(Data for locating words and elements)
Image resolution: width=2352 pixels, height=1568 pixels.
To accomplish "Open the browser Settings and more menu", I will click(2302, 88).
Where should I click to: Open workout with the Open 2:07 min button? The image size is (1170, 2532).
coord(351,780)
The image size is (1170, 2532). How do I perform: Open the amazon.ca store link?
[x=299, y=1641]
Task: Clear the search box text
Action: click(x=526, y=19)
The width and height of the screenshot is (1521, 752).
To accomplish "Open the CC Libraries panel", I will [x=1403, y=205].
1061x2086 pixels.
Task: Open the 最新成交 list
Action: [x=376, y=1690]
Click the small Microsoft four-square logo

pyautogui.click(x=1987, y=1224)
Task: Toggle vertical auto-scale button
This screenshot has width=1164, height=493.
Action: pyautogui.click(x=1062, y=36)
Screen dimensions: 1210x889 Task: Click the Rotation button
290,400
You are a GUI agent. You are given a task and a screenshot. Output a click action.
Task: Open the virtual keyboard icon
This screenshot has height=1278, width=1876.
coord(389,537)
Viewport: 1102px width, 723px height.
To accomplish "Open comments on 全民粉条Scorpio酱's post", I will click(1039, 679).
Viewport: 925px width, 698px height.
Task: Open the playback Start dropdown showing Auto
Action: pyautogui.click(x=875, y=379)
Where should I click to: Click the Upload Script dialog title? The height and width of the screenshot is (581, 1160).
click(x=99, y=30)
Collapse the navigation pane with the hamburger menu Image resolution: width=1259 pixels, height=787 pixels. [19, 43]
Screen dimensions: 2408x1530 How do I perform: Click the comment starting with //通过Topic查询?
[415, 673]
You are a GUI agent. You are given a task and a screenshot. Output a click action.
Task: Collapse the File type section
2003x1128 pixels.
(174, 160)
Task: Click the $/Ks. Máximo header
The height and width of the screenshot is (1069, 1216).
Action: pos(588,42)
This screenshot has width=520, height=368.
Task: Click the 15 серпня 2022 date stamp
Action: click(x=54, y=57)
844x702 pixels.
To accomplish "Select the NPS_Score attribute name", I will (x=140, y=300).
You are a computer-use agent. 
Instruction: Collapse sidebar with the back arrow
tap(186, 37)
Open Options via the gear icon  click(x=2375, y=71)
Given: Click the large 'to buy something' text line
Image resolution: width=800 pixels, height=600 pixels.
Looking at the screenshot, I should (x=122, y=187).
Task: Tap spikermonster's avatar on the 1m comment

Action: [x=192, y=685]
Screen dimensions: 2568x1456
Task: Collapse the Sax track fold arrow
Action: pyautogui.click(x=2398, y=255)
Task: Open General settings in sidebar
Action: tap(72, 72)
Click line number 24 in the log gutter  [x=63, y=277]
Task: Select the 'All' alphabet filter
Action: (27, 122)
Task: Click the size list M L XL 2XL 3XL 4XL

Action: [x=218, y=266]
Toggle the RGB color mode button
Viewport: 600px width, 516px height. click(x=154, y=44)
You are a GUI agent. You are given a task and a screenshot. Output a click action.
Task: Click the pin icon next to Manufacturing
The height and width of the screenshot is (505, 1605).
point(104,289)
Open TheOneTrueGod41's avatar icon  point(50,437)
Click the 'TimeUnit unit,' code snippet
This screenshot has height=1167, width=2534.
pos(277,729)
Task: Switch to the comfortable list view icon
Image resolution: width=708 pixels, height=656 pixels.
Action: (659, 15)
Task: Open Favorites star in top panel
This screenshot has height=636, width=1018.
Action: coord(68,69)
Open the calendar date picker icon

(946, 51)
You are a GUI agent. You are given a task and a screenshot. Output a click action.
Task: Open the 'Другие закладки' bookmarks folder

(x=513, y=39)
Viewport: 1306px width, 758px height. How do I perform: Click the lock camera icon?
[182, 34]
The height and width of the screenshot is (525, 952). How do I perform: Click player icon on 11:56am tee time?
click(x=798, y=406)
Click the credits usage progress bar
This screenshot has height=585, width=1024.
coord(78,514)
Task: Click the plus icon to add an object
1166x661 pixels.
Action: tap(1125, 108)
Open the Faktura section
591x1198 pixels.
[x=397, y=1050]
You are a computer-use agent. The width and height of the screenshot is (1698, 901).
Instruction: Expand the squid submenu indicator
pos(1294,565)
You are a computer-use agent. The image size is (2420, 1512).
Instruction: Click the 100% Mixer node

### Exercise requirements
Copy every line of the material above word for word, leaving nothing out and changing nothing.

### Exercise result
Image resolution: width=2352 pixels, height=1568 pixels.
To accomplish "Open the browser Settings and more menu", I will click(2302, 88).
Where should I click to: Open workout with the Open 2:07 min button? The image size is (1170, 2532).
coord(351,780)
The image size is (1170, 2532). How do I perform: Open the amazon.ca store link?
[x=299, y=1641]
Task: Clear the search box text
Action: click(x=526, y=19)
The width and height of the screenshot is (1521, 752).
To accomplish "Open the CC Libraries panel", I will [x=1403, y=205].
1061x2086 pixels.
Task: Open the 最新成交 list
Action: [x=376, y=1690]
Click the small Microsoft four-square logo

pyautogui.click(x=1987, y=1224)
Task: Toggle vertical auto-scale button
This screenshot has width=1164, height=493.
Action: pyautogui.click(x=1062, y=36)
Screen dimensions: 1210x889 Task: Click the Rotation button
290,400
You are a GUI agent. You are given a task and a screenshot. Output a click action.
Task: Open the virtual keyboard icon
This screenshot has height=1278, width=1876.
coord(389,537)
Viewport: 1102px width, 723px height.
To accomplish "Open comments on 全民粉条Scorpio酱's post", I will click(1039, 679).
Viewport: 925px width, 698px height.
Task: Open the playback Start dropdown showing Auto
Action: pyautogui.click(x=875, y=379)
Where should I click to: Click the Upload Script dialog title? The height and width of the screenshot is (581, 1160).
click(x=99, y=30)
Collapse the navigation pane with the hamburger menu Image resolution: width=1259 pixels, height=787 pixels. [19, 43]
Screen dimensions: 2408x1530 How do I perform: Click the comment starting with //通过Topic查询?
[415, 673]
You are a GUI agent. You are given a task and a screenshot. Output a click action.
Task: Collapse the File type section
2003x1128 pixels.
(174, 160)
Task: Click the $/Ks. Máximo header
The height and width of the screenshot is (1069, 1216).
Action: pos(588,42)
This screenshot has width=520, height=368.
Task: Click the 15 серпня 2022 date stamp
Action: click(x=54, y=57)
844x702 pixels.
To accomplish "Select the NPS_Score attribute name", I will (x=140, y=300).
You are a computer-use agent. 
Instruction: Collapse sidebar with the back arrow
tap(186, 37)
Open Options via the gear icon  click(x=2375, y=71)
Given: Click the large 'to buy something' text line
Image resolution: width=800 pixels, height=600 pixels.
Looking at the screenshot, I should (x=122, y=187).
Task: Tap spikermonster's avatar on the 1m comment

Action: [x=192, y=685]
Screen dimensions: 2568x1456
Task: Collapse the Sax track fold arrow
Action: pyautogui.click(x=2398, y=255)
Task: Open General settings in sidebar
Action: tap(72, 72)
Click line number 24 in the log gutter  [x=63, y=277]
Task: Select the 'All' alphabet filter
Action: (27, 122)
Task: Click the size list M L XL 2XL 3XL 4XL

Action: [x=218, y=266]
Toggle the RGB color mode button
Viewport: 600px width, 516px height. click(x=154, y=44)
You are a GUI agent. You are given a task and a screenshot. Output a click action.
Task: Click the pin icon next to Manufacturing
The height and width of the screenshot is (505, 1605).
point(104,289)
Open TheOneTrueGod41's avatar icon  point(50,437)
Click the 'TimeUnit unit,' code snippet
This screenshot has height=1167, width=2534.
pos(277,729)
Task: Switch to the comfortable list view icon
Image resolution: width=708 pixels, height=656 pixels.
Action: (659, 15)
Task: Open Favorites star in top panel
This screenshot has height=636, width=1018.
Action: coord(68,69)
Open the calendar date picker icon

(946, 51)
You are a GUI agent. You are given a task and a screenshot. Output a click action.
Task: Open the 'Другие закладки' bookmarks folder

(x=513, y=39)
Viewport: 1306px width, 758px height. How do I perform: Click the lock camera icon?
[182, 34]
The height and width of the screenshot is (525, 952). How do I perform: Click player icon on 11:56am tee time?
click(x=798, y=406)
Click the credits usage progress bar
This screenshot has height=585, width=1024.
coord(78,514)
Task: Click the plus icon to add an object
1166x661 pixels.
Action: tap(1125, 108)
Open the Faktura section
591x1198 pixels.
[x=397, y=1050]
You are a computer-use agent. The width and height of the screenshot is (1698, 901).
Instruction: Expand the squid submenu indicator
pos(1294,565)
You are a computer-use agent. The image size is (2420, 1512).
Instruction: Click the 100% Mixer node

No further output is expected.